Escalada de Tensão no Médio Oriente: Preços do Petróleo Disparam após Ataques de EUA e Israel ao Irão

O mercado energético global enfrenta hoje uma nova vaga de volatilidade. Os preços do petróleo registaram uma subida acentuada nas primeiras horas desta segunda-feira, reagindo de imediato à notícia de ataques militares coordenados por parte dos Estados Unidos e de Israel contra alvos em território iraniano, seguidos de retaliações directas contra instalações militares na região.

Impacto Imediato nos Mercados

O Brent, a referência internacional para o sector, subiu cerca de 9%, fixando-se nos 79,41 dólares por barril. No mercado norte-americano, o West Texas Intermediate (WTI) seguiu uma trajectória semelhante, avançando 8,6% para os 72,79 dólares. Esta valorização súbita reflecte o receio dos investidores quanto a uma interrupção prolongada na cadeia de abastecimento, num momento em que o Presidente Donald Trump sugere que as operações militares poderão estender-se por várias semanas.

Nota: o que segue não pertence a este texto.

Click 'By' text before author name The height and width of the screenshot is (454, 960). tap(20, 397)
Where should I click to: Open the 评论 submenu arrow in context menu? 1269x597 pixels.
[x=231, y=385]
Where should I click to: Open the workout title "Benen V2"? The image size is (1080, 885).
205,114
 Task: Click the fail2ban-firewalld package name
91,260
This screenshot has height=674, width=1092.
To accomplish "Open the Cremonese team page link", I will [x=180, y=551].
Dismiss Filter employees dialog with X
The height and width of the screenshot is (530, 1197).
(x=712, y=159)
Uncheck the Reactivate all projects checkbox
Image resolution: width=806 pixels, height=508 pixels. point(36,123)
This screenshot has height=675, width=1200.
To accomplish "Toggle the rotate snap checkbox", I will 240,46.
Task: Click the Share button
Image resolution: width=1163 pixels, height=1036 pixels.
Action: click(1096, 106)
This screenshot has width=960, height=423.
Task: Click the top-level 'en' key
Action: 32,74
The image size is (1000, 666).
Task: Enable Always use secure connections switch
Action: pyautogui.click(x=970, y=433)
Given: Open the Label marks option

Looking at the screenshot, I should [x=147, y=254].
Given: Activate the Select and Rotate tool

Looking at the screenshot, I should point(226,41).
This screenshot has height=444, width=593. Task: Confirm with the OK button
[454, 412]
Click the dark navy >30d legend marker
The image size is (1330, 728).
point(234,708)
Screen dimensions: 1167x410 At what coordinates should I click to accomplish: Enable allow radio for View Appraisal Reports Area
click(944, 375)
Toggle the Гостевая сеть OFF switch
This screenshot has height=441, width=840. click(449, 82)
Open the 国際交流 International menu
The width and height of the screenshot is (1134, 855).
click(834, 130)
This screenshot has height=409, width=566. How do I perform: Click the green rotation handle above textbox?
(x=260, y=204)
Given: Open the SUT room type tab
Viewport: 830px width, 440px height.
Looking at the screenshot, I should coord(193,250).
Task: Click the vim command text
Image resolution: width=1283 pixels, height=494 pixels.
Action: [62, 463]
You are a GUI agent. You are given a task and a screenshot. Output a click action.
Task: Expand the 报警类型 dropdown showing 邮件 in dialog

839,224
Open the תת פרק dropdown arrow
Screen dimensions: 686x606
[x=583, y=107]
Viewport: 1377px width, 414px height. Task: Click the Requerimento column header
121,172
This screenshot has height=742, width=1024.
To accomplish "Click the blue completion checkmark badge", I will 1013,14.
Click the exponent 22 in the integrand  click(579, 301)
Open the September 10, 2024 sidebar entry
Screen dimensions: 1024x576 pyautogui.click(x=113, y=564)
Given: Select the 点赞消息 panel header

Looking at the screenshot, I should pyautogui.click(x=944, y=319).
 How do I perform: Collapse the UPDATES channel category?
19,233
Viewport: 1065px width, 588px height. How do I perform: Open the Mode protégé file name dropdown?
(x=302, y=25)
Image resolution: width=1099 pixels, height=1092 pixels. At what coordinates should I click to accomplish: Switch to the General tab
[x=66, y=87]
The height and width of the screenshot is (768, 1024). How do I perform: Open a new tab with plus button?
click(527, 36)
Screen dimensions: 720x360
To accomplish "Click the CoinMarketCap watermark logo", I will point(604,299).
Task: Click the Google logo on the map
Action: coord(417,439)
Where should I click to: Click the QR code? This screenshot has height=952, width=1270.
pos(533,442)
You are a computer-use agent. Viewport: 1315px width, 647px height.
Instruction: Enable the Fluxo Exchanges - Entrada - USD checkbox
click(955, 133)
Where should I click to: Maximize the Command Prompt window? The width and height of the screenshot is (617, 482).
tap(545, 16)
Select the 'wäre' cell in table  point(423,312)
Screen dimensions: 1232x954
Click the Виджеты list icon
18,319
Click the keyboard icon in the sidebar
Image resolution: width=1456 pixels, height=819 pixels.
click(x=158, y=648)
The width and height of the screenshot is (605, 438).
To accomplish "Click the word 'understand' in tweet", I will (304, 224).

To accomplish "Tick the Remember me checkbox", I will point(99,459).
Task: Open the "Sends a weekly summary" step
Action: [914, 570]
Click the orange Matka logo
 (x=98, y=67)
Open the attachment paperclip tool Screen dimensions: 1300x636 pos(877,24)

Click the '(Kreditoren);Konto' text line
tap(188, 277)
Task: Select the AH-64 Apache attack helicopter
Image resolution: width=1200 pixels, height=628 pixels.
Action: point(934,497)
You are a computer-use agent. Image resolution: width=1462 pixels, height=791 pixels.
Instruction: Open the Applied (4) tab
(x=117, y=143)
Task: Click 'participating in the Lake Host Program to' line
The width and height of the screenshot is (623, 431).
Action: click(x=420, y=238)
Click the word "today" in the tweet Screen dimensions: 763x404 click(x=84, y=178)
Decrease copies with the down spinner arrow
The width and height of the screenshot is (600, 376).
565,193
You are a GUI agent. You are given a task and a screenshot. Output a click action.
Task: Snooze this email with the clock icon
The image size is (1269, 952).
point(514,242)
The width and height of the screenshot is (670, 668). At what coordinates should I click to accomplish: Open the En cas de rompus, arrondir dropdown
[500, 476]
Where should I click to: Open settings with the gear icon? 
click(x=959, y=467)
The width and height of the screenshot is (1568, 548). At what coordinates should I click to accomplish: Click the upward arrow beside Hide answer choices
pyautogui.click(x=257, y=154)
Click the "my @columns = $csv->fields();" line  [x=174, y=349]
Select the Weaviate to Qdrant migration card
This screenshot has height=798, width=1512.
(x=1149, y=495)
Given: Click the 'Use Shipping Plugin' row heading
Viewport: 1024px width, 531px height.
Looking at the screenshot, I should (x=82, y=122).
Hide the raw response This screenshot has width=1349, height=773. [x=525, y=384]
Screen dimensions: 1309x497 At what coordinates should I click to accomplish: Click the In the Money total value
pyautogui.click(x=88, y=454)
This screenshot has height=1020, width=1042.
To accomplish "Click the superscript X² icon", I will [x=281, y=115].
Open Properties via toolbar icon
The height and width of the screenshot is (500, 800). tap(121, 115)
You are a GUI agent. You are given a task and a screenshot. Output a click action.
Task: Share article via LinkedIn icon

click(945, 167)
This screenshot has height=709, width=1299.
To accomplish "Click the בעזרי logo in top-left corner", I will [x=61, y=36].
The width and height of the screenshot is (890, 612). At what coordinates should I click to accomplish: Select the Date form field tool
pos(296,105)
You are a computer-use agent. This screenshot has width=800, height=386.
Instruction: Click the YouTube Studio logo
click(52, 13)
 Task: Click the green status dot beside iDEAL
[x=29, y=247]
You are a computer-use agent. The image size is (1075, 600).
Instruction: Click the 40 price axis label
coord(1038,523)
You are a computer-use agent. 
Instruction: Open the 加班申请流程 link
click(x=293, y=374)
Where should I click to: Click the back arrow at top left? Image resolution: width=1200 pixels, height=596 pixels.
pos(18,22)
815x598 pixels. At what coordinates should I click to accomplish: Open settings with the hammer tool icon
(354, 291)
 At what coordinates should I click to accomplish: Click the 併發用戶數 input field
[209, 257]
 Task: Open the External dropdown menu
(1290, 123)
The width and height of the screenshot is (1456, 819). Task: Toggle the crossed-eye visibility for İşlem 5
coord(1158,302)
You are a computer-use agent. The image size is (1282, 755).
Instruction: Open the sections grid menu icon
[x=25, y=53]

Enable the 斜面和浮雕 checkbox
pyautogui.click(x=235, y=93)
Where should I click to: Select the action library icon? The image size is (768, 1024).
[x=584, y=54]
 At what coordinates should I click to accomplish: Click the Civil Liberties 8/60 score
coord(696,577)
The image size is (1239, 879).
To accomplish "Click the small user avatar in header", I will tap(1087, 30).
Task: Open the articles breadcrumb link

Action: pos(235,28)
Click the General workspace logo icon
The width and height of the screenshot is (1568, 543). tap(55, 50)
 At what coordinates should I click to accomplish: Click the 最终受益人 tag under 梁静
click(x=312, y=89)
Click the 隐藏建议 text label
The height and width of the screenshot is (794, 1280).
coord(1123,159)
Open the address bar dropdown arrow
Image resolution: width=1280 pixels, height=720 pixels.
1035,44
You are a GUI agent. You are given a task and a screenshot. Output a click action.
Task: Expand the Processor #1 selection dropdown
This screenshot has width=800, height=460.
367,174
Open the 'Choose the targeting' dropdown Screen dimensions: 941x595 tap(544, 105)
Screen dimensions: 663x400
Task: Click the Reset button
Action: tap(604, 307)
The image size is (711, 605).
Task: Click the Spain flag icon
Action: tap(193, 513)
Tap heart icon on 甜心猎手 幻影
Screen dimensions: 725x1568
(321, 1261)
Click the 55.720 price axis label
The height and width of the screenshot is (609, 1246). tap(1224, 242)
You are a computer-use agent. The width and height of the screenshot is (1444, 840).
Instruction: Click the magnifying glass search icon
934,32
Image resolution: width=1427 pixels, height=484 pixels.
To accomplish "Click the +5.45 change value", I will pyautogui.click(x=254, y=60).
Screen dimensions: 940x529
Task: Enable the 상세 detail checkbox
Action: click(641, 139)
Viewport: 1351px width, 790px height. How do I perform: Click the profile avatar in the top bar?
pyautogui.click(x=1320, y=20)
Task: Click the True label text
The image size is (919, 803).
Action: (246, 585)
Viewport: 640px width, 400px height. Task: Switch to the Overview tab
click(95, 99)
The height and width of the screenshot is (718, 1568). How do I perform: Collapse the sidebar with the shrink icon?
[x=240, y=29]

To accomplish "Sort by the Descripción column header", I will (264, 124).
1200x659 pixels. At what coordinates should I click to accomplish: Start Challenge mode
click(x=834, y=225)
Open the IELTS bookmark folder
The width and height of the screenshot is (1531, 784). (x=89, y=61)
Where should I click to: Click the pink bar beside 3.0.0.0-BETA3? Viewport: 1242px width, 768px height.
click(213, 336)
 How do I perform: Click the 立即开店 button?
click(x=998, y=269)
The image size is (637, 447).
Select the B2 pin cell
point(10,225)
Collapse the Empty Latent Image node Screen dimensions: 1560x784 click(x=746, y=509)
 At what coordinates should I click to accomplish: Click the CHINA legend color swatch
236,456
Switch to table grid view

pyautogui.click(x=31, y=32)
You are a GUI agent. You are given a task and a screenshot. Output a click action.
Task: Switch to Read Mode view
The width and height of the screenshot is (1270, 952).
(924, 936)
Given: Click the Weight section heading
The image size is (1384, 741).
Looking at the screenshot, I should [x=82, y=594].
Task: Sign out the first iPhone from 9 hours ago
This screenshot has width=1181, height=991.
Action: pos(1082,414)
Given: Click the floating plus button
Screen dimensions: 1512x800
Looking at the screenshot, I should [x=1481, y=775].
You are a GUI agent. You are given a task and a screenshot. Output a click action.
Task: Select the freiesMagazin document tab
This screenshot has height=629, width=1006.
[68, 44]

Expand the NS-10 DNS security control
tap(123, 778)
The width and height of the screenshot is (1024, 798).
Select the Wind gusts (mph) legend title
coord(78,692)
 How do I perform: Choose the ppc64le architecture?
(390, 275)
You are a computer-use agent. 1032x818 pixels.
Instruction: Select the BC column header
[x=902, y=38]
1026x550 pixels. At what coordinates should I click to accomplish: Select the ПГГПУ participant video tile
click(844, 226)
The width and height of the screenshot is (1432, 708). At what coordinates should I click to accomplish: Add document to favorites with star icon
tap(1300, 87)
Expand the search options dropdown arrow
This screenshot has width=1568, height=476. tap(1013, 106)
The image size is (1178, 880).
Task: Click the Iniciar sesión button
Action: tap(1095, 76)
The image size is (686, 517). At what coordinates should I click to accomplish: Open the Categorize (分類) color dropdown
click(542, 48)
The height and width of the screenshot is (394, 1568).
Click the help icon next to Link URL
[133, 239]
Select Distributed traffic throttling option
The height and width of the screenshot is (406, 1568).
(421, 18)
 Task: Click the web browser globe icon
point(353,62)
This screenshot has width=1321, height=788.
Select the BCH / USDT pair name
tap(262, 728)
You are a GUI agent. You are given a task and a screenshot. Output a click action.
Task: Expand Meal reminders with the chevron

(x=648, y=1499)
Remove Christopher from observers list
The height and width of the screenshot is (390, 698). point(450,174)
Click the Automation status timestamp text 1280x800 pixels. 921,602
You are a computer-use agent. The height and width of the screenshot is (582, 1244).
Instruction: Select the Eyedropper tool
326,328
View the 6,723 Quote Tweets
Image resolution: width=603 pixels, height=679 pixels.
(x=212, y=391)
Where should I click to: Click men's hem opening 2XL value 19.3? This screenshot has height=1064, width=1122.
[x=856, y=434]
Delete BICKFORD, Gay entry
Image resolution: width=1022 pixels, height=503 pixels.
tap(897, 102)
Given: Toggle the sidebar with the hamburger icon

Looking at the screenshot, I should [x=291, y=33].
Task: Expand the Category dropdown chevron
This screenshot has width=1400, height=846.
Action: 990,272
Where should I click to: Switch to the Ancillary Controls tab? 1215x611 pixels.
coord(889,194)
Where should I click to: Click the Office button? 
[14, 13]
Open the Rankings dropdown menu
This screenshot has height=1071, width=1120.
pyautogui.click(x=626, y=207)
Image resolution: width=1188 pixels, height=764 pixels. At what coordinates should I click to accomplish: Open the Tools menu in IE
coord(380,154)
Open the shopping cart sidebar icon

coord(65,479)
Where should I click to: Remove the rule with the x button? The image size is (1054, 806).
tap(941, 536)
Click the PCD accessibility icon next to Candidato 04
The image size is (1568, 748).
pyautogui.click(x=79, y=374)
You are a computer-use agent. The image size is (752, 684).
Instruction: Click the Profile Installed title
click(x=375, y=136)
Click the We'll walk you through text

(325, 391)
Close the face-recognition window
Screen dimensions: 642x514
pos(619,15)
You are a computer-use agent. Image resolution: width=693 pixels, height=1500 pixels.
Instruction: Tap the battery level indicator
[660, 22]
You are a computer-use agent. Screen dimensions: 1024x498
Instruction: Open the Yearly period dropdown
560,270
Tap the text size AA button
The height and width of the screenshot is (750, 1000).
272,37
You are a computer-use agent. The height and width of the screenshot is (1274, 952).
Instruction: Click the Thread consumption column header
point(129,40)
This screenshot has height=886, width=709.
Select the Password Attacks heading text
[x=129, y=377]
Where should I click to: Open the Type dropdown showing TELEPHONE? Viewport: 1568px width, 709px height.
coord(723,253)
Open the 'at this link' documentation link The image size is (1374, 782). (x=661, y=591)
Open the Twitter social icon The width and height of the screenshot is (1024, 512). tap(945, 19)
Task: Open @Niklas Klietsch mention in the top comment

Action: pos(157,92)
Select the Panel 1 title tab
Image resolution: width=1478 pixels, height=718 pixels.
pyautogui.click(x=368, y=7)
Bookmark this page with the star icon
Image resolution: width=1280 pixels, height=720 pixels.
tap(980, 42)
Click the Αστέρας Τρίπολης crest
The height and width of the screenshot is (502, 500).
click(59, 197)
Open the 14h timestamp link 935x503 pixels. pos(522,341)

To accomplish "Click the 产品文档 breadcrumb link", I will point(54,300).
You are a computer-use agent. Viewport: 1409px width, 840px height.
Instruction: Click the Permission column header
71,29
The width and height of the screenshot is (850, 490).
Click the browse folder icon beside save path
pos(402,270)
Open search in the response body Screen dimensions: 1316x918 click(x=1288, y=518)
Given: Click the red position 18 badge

O Estreito de Ormuz sob Observação

O foco dos analistas do sector está agora centrado no Estreito de Ormuz, a artéria vital por onde transita cerca de um quinto do comércio mundial de crude. Embora a via marítima não tenha sido oficialmente bloqueada, relatos de ataques a embarcações no último domingo e a dificuldade na obtenção de seguros para navegação na zona geraram um “engarrafamento” de petroleiros em ambos os lados do estreito.

Jorge Leon, chefe de análise geopolítica da Rystad Energy, destacou a gravidade da situação: “O desenvolvimento mais imediato e tangível é a paragem efectiva do tráfego através de Ormuz, impedindo que 15 milhões de barris por dia cheguem aos mercados internacionais.”

Reacção da OPEP+ e das Economias Globais

Numa tentativa de mitigar o choque de oferta, oito países da OPEP+ — incluindo a Arábia Saudita, a Rússia e os Emirados Árabes Unidos — anunciaram este domingo um aumento na produção de cerca de 206.000 barris por dia para o mês de Abril. Todavia, este volume é considerado insuficiente para compensar uma eventual ausência total do crude iraniano ou um bloqueio prolongado das rotas do Golfo.

As bolsas asiáticas e europeias já reflectem este clima de incerteza, com quedas significativas nos principais índices. Para o consumidor final, este cenário antecipa uma nova pressão inflacionária, com o espectro da subida dos combustíveis e dos custos logísticos a pairar sobre a economia mundial.

Perspectiva para o Sector

O sector petrolífero entra agora num período de vigilância máxima. A capacidade de resiliência das reservas estratégicas, nomeadamente da China — o principal destino das exportações iranianas —, e a evolução das frentes de combate ditarão se esta subida é um pico temporário ou o início de uma crise energética de larga escala.